Initialement entamé lundi en l'absence de l'accusé, hospitalisé pour des raisons de santé, le procès avait été suspendu jusqu'à mercredi. Cette décision a été prise afin de permettre aux neurologues désignés de rendre leur rapport sur la condition médicale de Ramadan, âgé de 63 ans. Malheureusement, les experts n'ont pas reçu toutes les pièces nécessaires des médecins suisses, entravant ainsi leur capacité à fournir une analyse complète (source : 20 Minutes).
Un mandat d'arrêt international à l'étude
Le moment venu, la cour se penchera sur la possibilité de renvoyer le procès à une date ultérieure, une demande de la défense, une fois l'expertise déposée. Lors de l'audience de lundi, le représentant du ministère public a exprimé son inquiétude quant aux efforts de l'accusé pour éviter le procès. Il a ainsi réclamé la mise en place d'un mandat d'arrêt international contre lui.

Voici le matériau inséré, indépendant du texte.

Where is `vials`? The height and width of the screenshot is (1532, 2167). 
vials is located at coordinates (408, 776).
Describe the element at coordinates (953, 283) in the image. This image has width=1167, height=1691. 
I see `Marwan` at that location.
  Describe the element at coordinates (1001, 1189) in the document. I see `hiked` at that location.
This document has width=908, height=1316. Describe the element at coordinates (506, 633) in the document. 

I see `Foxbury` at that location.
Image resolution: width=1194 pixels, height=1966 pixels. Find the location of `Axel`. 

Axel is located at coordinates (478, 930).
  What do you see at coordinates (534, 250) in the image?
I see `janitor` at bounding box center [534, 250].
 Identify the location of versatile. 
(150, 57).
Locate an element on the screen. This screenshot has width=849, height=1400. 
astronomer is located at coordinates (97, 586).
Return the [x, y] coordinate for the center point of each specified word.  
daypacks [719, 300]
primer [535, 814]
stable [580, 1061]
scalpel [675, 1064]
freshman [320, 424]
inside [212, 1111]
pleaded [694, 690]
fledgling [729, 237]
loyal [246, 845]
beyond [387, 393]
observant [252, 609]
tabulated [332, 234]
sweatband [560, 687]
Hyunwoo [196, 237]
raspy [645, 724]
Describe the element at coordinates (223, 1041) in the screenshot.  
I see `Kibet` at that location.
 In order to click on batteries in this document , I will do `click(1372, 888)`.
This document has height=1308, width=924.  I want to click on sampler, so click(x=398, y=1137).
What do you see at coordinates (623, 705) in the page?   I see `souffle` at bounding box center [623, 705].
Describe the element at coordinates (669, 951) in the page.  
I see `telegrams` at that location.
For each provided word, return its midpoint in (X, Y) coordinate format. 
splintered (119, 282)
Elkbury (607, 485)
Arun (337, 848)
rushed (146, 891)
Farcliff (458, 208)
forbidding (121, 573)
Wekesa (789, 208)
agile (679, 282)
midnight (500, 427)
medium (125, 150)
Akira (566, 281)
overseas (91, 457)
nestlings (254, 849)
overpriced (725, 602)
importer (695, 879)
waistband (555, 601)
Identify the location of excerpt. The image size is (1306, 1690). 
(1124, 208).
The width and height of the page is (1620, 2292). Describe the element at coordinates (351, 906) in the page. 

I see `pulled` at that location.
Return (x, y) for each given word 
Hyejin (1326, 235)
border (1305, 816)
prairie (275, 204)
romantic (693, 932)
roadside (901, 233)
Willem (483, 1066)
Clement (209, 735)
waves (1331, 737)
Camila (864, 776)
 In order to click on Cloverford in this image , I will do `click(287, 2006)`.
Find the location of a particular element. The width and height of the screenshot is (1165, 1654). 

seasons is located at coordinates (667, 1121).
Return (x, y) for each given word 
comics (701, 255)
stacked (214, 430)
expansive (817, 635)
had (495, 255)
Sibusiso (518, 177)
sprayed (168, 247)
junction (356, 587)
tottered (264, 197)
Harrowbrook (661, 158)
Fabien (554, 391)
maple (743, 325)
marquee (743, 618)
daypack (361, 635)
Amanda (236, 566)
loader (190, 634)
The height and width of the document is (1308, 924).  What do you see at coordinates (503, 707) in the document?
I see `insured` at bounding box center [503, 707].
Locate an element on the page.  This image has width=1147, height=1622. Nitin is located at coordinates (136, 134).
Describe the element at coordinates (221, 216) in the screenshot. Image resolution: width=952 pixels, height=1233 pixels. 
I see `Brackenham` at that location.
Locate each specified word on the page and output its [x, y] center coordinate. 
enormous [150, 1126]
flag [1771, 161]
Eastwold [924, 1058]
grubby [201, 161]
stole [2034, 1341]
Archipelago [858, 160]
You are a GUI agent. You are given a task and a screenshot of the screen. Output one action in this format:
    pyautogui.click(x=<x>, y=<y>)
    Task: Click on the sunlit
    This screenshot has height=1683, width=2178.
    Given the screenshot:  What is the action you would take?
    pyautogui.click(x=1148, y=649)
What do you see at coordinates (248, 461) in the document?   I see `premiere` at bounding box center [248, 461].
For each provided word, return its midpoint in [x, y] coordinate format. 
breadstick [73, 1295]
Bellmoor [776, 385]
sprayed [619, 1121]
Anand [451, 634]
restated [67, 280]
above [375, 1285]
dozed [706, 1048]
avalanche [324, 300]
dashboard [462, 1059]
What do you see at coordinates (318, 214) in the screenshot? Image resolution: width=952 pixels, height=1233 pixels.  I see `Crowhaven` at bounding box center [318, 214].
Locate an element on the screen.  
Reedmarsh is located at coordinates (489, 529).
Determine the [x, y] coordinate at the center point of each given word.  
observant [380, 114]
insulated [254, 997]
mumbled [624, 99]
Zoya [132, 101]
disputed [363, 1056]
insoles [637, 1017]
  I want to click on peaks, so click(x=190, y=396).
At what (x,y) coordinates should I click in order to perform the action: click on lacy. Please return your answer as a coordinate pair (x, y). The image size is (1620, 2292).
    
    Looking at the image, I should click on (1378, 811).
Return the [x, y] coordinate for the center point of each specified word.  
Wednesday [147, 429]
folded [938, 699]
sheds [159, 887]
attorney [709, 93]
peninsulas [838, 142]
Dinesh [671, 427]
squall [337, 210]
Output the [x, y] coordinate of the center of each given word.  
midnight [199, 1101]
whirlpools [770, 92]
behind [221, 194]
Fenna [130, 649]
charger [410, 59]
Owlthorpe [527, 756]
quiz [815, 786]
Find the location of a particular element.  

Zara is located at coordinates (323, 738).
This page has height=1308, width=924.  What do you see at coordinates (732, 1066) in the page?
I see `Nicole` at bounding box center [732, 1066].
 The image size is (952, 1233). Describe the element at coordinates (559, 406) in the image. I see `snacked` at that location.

Tariq Ramadan, précédemment condamné par la justice suisse pour un viol, doit faire face à des accusations de viols présumés sur trois autres femmes entre 2009 et 2016. Ces faits, qu'il conteste fermement, pourraient lui valoir jusqu'à vingt ans de réclusion criminelle. Les rumeurs entourant son état de santé persistent et nourrissent un débat public intense sur la question de la justice et de la santé des accusés.
La suite de ce dossier suit un intérêt médiatique croissant, et les attentes des victimes et de l'opinion publique restent élevées.